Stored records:
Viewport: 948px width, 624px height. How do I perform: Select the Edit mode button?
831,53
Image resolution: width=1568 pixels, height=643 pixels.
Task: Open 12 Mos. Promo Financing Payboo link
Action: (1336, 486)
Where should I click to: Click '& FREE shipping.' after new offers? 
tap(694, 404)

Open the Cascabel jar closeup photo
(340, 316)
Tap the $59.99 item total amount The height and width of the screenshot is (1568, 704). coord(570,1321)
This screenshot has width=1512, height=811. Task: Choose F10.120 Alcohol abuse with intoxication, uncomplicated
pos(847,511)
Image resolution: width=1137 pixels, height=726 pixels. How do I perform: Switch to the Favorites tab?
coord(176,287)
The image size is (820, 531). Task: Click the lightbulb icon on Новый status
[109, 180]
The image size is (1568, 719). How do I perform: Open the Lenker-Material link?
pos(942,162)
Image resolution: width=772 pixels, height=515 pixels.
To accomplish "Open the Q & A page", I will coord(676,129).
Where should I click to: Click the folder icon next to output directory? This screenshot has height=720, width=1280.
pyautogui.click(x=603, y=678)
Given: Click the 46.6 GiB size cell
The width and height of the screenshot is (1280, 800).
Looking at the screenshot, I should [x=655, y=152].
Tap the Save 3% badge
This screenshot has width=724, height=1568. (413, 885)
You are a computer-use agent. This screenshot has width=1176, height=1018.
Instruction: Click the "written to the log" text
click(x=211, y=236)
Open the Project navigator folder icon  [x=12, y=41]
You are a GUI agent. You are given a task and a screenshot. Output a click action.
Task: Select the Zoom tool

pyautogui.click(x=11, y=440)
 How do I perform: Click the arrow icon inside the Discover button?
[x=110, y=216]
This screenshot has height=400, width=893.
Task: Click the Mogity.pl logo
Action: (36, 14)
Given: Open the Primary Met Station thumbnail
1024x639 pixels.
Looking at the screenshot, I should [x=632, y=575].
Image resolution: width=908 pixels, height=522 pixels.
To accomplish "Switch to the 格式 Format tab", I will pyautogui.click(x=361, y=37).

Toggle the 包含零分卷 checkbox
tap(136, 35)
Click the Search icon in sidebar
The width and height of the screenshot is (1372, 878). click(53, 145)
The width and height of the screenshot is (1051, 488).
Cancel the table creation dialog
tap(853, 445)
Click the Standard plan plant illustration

→ Assigned task:
Top to bottom, the records above must be output exactly.

→ Solution:
Viewport: 948px width, 624px height. How do I perform: Select the Edit mode button?
831,53
Image resolution: width=1568 pixels, height=643 pixels.
Task: Open 12 Mos. Promo Financing Payboo link
Action: (1336, 486)
Where should I click to: Click '& FREE shipping.' after new offers? 
tap(694, 404)

Open the Cascabel jar closeup photo
(340, 316)
Tap the $59.99 item total amount The height and width of the screenshot is (1568, 704). coord(570,1321)
This screenshot has width=1512, height=811. Task: Choose F10.120 Alcohol abuse with intoxication, uncomplicated
pos(847,511)
Image resolution: width=1137 pixels, height=726 pixels. How do I perform: Switch to the Favorites tab?
coord(176,287)
The image size is (820, 531). Task: Click the lightbulb icon on Новый status
[109, 180]
The image size is (1568, 719). How do I perform: Open the Lenker-Material link?
pos(942,162)
Image resolution: width=772 pixels, height=515 pixels.
To accomplish "Open the Q & A page", I will coord(676,129).
Where should I click to: Click the folder icon next to output directory? This screenshot has height=720, width=1280.
pyautogui.click(x=603, y=678)
Given: Click the 46.6 GiB size cell
The width and height of the screenshot is (1280, 800).
Looking at the screenshot, I should [x=655, y=152].
Tap the Save 3% badge
This screenshot has width=724, height=1568. (413, 885)
You are a computer-use agent. This screenshot has width=1176, height=1018.
Instruction: Click the "written to the log" text
click(x=211, y=236)
Open the Project navigator folder icon  [x=12, y=41]
You are a GUI agent. You are given a task and a screenshot. Output a click action.
Task: Select the Zoom tool

pyautogui.click(x=11, y=440)
 How do I perform: Click the arrow icon inside the Discover button?
[x=110, y=216]
This screenshot has height=400, width=893.
Task: Click the Mogity.pl logo
Action: (36, 14)
Given: Open the Primary Met Station thumbnail
1024x639 pixels.
Looking at the screenshot, I should [x=632, y=575].
Image resolution: width=908 pixels, height=522 pixels.
To accomplish "Switch to the 格式 Format tab", I will pyautogui.click(x=361, y=37).

Toggle the 包含零分卷 checkbox
tap(136, 35)
Click the Search icon in sidebar
The width and height of the screenshot is (1372, 878). click(53, 145)
The width and height of the screenshot is (1051, 488).
Cancel the table creation dialog
tap(853, 445)
Click the Standard plan plant illustration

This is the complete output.